The Actual Exam DayRise early and have a good breakfast. (Once again, easier said than done.) Arrive at the exam location somewhat early, but not so early so as to dull your edge.
Most survey exams are multiple choice or true-false. Some state-specific exams have some short answer and work-out type problems. Many of the exams are open book; some are closed book and others are a combination of both. I recommend that during the study phase and the actual taking of the exam that you act as if the exam is closed book. Study and act as if you do not plan to use the book. This approach will force you into a more detailed study of the material and save much valuable time during the exam itself by not relying too heavily on the books. As far as I know, most exams are graded on points earned; that is, a blank answer gives the same credit as an incorrect answer (none), so attempt to answer all questions.

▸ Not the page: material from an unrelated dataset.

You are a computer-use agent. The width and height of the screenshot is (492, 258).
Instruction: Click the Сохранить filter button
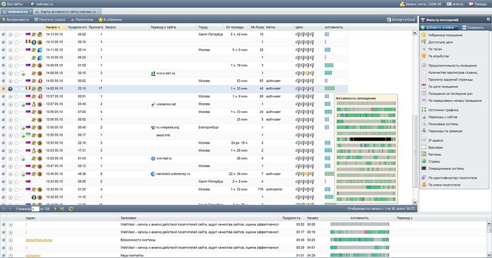pos(472,28)

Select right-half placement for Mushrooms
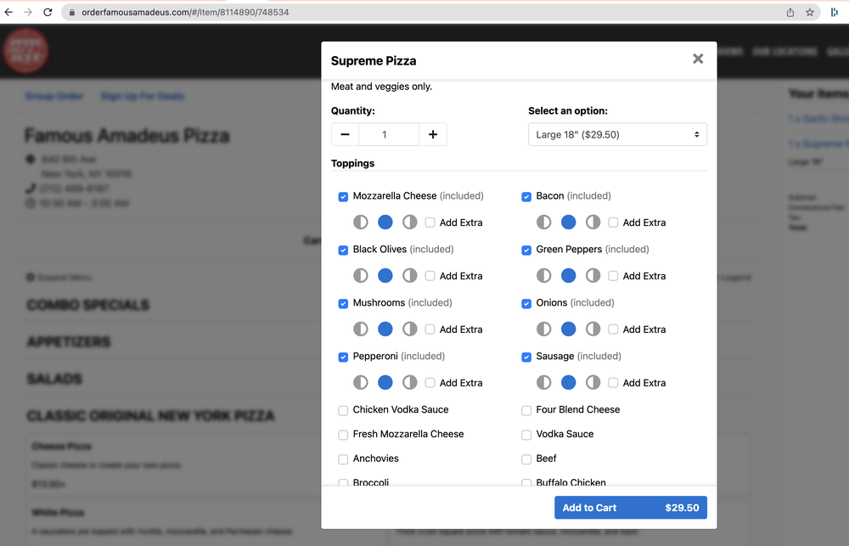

The multiple choice exams include four or five choices for each question. React as if you are on the TV show “Who Wants to be a Millionaire.” Attempt to eliminate as many incorrect answers as you can, and then pick the most correct. (Unfortunately you will not be allowed to “phone a friend”!) Use the same approach with true/false questions: try to eliminate the bad answers.
As you take the exam, keep two things in mind. First, the objective is to make a passing score, which means to maximize the correct or best answers. Second, these are timed exams, and the clock can be your worst enemy. Do not permit the clock to force you to rush to complete the exam; that is, don't get hung up on attempting to answer one question, while losing valuable time. Remember, the last question counts as much as the first one, so proper time management is required.
After the exam, relax, go back and write down subjects or areas you did not feel confident in answering and those that might benefit from additional study. This will be important if you have to re-test. As I said before, I have been unsuccessful on the first attempt of several state exams, had to return later—and passed. Therefore, the philosophy that I carry forward into each exam is, “I cannot change success, unless I chance failure.”
Good luck on your first or next exam. But, it really isn’t a matter of luck; it is truly the result of hard and diligent work preparing for the big exam day.